MegaDrive has fully textures roads, the resolution is high (not much pixelation), it uses 320x224 mode and the scrolling is unbelievably smooth. Best looking roads of any game in the genre on the console. Perfect use of color.



Easily one of the prettiest games of the console.

Also for information SNES does not use any chip so the tracks are smaller than Mario Kart and you don't get any scrolling background detail, only the racers. Still looks very good.

Mev Dinc, the head guy at Vivid Image was one of those "quiet genius" types of the 8 and 16-bit era. His career is full of great titles that were technically and artistically up there with the best of them for that time period.
 

NeoIkaruGAF

Gold Member
To this day some people maintain it was better than Super Mario Kart. I wouldn’t know, never played Street Racer, but I remember the reviews were good.

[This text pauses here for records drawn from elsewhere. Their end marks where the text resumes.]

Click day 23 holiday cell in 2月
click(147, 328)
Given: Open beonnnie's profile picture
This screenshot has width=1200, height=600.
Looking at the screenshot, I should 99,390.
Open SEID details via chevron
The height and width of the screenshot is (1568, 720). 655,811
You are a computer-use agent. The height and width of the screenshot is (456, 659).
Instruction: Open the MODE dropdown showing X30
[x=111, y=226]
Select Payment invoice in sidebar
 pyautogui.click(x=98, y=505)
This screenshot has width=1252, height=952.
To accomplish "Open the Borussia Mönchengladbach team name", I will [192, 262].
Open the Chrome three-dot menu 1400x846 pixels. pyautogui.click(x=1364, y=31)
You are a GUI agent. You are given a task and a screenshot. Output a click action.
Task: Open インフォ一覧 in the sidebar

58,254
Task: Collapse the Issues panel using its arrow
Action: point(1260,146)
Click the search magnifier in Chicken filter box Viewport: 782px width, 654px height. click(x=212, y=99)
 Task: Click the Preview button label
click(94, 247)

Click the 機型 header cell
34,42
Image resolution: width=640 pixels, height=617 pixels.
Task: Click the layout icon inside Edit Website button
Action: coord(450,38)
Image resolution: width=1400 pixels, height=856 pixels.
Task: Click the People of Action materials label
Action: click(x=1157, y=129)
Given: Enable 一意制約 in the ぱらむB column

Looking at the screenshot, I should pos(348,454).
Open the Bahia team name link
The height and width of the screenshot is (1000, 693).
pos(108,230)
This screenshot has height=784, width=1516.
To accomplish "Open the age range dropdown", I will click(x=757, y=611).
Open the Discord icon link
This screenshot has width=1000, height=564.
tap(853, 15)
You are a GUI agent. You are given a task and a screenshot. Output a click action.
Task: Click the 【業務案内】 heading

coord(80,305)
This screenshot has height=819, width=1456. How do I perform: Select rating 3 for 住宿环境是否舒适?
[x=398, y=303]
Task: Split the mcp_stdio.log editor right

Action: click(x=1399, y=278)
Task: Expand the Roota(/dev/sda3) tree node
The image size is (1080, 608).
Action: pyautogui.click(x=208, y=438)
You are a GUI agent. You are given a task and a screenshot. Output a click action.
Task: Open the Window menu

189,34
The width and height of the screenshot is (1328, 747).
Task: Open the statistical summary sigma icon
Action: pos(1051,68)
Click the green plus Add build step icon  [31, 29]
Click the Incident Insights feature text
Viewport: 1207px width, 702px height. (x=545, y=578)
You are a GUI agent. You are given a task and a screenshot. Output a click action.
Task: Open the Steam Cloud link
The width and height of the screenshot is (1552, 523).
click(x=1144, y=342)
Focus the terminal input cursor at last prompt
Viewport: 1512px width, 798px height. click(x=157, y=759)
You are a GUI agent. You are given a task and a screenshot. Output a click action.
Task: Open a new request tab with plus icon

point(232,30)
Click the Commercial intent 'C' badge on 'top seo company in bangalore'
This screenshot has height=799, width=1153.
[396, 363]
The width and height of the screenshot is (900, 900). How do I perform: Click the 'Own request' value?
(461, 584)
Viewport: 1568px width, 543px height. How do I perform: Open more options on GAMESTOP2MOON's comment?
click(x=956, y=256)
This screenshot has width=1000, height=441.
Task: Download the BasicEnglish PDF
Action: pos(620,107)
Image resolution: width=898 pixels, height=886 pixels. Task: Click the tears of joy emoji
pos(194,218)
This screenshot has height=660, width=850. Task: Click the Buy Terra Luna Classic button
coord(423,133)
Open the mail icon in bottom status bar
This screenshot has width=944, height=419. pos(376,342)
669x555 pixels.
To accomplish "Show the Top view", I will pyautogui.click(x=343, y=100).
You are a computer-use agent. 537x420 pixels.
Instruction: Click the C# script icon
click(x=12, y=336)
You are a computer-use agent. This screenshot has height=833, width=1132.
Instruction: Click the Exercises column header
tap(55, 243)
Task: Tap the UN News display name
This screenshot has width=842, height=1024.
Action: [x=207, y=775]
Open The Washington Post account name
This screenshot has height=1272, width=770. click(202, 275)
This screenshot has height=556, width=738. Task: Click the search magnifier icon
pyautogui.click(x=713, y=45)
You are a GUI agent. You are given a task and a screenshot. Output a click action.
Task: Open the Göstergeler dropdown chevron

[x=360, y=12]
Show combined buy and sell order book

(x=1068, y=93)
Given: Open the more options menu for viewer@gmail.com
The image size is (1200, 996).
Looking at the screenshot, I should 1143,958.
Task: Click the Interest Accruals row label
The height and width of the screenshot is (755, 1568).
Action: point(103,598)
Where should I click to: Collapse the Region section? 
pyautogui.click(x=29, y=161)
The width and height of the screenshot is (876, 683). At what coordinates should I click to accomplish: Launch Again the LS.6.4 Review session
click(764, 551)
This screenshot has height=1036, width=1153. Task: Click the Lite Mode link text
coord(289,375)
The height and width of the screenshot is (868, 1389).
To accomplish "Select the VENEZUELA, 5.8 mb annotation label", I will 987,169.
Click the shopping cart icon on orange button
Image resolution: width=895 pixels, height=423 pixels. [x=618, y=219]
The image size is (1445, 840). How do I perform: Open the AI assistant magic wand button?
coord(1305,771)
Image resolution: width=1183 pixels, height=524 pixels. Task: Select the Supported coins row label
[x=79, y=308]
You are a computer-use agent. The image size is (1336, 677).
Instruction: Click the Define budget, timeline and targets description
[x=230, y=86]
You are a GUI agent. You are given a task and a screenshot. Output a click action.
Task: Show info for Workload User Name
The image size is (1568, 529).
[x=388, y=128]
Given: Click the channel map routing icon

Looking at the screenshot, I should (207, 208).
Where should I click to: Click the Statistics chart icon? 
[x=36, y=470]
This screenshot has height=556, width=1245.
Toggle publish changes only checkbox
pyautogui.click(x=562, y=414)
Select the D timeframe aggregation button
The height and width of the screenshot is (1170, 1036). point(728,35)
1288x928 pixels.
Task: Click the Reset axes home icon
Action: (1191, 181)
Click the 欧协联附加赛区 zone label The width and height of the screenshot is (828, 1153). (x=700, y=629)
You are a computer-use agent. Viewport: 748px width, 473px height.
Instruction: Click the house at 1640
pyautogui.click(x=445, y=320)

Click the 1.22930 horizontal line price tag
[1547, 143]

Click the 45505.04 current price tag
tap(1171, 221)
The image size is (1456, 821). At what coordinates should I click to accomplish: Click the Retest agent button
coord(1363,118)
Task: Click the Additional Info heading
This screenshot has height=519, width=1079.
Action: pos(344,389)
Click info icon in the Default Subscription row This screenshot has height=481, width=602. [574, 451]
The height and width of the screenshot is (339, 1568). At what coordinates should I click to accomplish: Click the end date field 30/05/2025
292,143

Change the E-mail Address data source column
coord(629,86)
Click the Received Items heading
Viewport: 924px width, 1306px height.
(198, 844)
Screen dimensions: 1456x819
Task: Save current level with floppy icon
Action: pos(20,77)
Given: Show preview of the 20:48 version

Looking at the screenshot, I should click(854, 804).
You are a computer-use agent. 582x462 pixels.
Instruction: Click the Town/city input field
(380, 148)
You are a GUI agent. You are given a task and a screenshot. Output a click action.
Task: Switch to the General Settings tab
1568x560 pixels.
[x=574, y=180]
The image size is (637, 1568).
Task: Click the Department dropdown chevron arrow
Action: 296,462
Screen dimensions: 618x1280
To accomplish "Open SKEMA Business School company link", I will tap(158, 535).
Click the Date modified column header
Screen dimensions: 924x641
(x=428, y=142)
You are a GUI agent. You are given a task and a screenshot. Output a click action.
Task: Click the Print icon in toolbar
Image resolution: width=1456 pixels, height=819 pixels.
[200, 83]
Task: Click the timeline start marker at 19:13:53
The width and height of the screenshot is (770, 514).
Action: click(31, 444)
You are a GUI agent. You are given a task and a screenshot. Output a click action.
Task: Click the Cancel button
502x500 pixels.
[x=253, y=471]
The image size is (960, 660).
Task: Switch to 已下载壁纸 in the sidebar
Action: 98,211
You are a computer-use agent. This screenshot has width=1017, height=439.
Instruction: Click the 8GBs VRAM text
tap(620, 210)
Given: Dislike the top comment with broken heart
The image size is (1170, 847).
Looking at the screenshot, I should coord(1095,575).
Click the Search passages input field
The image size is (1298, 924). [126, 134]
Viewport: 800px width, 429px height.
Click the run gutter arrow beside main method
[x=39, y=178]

Why even bother porting it to the Gameboy when you know it'll be the worst out of all of them.....
Street fucking Fighter II and effin’ Mortal Kombat were ported to the GB. The system was insanely popular and anything that had the slightest chance to sell a few thousand copies got ported to it, limitations be damned.
 

Akuza89

Member
Own/played only the mega drive version personally.

Certainly cool the amount of work gone into each version of the game.
 

stranno

Member
Wacky Wheels was better
Not really. It is slow, choppy and does nothing special. Of course it has it's merit, considering it was created by two developers and PCs back then were not suitable for any kind of graphical tasks, like this software Mode 7 (Andy Edwardson studied the Super Mario Kart engine). It also had a few advantages over Super Mario Kart, like more tracks (much more tracks in the expansion) or online multiplayer (as well as the split-screen). It's a interesting game if you are a fan of Apogee, but, other than that, there are much better "mode 7 kart games".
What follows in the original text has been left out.